> **WORK TO COMPLETE**: Reproduce the entries shown below only from the line with "Copyright Notice (847, 610)" down to the line with "[30BD40 (JAB2003) NSK", keeping both end lines and copying each one exactly.

[Saved data entries]
================
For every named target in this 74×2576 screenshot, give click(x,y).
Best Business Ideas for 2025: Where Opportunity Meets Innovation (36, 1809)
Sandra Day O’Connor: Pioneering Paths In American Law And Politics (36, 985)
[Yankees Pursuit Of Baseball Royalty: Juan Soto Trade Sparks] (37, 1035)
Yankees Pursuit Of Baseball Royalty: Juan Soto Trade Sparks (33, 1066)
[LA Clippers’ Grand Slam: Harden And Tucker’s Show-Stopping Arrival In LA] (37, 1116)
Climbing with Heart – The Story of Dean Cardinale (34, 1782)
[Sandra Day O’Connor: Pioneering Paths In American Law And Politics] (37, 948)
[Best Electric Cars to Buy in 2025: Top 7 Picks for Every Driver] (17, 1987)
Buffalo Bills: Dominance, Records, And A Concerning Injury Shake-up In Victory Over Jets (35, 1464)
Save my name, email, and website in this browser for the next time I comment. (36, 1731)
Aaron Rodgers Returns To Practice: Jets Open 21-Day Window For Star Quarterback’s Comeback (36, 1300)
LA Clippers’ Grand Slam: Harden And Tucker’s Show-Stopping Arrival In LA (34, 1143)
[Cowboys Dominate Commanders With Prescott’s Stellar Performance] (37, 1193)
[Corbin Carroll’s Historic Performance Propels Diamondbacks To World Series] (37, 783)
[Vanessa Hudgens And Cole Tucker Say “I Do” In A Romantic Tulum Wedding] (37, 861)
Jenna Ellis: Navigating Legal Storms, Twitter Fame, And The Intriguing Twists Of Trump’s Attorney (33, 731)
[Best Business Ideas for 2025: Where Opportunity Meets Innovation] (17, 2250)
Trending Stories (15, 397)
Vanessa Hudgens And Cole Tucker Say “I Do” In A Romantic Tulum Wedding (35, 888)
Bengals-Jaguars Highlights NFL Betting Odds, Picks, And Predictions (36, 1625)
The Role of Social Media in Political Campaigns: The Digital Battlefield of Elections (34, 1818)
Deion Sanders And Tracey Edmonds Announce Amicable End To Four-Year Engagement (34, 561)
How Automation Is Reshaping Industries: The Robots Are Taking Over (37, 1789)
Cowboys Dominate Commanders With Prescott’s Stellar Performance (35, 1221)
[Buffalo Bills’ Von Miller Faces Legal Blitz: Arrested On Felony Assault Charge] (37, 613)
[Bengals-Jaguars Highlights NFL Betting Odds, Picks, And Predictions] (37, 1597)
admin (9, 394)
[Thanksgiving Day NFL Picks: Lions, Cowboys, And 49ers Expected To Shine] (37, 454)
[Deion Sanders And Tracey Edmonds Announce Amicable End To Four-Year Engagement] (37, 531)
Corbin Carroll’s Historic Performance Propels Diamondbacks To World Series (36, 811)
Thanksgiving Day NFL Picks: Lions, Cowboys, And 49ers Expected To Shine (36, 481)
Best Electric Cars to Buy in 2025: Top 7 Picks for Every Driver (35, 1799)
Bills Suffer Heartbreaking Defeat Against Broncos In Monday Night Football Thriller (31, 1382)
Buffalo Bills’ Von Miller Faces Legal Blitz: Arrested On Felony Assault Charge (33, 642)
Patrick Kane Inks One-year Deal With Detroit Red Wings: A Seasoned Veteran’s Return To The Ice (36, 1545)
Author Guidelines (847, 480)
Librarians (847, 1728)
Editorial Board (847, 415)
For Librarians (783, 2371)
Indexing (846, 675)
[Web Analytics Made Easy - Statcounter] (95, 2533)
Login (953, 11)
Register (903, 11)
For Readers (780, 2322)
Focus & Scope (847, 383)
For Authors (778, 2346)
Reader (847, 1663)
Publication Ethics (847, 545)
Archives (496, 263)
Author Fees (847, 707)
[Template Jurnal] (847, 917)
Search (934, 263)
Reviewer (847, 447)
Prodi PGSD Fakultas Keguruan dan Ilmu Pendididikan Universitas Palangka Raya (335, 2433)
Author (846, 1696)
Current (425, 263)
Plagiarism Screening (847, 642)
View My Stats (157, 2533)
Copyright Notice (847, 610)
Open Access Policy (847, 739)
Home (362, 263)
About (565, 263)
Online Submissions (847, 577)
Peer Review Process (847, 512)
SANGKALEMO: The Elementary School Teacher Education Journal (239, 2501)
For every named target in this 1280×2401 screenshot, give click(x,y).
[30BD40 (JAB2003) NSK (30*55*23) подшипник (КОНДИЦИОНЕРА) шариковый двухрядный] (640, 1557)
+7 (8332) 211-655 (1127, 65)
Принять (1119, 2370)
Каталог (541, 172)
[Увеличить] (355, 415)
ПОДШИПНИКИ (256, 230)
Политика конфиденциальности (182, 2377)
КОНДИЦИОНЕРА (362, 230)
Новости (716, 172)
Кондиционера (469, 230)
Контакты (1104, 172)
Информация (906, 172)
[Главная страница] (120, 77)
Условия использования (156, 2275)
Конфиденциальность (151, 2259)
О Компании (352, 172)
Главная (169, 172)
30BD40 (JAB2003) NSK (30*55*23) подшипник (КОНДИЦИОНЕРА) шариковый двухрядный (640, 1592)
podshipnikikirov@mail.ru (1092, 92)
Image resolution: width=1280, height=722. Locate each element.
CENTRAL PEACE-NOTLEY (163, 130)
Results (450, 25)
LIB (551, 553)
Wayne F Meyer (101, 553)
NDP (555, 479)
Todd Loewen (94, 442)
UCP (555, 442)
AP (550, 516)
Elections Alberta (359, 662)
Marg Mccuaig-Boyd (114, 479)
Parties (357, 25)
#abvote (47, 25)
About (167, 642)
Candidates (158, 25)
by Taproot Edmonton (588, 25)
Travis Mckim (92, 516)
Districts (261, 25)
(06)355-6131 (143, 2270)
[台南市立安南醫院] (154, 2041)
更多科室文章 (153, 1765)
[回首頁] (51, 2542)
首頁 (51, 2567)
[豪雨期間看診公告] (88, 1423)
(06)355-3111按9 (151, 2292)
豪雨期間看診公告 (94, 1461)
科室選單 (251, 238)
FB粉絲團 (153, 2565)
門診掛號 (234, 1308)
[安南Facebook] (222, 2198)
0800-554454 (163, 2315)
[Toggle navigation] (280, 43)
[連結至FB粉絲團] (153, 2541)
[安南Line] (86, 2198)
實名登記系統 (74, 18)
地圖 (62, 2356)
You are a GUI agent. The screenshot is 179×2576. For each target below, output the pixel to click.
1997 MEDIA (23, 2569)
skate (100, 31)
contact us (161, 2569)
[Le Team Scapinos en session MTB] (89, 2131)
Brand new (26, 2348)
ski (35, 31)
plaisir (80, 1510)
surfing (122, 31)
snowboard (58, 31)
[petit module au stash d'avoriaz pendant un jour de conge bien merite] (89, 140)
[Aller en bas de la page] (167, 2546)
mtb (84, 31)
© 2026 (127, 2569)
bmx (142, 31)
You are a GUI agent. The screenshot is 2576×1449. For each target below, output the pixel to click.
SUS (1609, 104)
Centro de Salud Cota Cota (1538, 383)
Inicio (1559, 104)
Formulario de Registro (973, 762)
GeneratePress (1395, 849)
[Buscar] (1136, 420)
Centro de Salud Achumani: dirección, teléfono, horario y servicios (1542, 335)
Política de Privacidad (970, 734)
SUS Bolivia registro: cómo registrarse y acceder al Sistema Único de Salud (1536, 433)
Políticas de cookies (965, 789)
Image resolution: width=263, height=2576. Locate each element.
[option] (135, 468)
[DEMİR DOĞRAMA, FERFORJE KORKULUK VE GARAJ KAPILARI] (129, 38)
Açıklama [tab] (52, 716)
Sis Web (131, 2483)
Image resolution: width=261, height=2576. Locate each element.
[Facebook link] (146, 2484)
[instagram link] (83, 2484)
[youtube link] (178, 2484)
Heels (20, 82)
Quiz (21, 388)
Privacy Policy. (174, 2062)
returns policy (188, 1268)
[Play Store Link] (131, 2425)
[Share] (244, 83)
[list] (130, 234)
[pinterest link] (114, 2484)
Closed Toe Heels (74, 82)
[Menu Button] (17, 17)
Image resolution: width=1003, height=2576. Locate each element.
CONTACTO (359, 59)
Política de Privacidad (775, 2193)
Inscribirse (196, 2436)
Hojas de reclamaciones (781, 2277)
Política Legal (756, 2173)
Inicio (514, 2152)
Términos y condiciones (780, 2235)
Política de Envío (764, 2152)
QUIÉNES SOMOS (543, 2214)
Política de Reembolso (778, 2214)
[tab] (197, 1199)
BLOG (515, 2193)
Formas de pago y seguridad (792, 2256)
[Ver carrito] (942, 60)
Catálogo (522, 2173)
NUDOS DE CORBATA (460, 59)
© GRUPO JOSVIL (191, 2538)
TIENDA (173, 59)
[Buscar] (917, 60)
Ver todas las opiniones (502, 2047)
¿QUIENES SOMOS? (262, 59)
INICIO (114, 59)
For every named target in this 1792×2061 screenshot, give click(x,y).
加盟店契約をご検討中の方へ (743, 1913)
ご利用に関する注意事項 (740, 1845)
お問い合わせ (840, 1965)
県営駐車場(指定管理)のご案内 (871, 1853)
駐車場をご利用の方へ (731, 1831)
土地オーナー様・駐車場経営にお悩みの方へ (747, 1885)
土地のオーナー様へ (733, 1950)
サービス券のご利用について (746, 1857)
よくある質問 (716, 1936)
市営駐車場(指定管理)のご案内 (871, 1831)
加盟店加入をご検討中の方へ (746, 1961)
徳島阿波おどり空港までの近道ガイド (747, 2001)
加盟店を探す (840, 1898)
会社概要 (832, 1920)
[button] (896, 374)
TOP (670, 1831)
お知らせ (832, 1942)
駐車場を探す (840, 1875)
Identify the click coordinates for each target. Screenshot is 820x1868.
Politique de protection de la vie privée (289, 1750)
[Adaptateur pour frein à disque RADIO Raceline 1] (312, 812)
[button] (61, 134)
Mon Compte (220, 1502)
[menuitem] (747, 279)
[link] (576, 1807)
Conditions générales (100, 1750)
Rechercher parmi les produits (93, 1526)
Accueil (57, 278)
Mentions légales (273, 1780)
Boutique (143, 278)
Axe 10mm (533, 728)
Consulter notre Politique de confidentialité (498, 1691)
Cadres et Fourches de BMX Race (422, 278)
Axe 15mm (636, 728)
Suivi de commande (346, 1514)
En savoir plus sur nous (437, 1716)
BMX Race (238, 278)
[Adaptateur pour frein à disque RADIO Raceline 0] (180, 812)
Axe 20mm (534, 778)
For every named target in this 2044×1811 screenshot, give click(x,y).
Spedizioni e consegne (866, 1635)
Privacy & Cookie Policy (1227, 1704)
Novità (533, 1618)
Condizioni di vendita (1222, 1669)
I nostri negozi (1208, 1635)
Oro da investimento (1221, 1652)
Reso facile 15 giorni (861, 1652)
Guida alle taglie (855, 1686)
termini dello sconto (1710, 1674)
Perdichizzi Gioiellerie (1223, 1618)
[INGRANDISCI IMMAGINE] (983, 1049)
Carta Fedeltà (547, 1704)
================
> **RESPONSE AREA**:
Copyright Notice (847, 610)
Open Access Policy (847, 739)
Home (362, 263)
About (565, 263)
Online Submissions (847, 577)
Peer Review Process (847, 512)
SANGKALEMO: The Elementary School Teacher Education Journal (239, 2501)
For every named target in this 1280×2401 screenshot, give click(x,y).
[30BD40 (JAB2003) NSK (30*55*23) подшипник (КОНДИЦИОНЕРА) шариковый двухрядный] (640, 1557)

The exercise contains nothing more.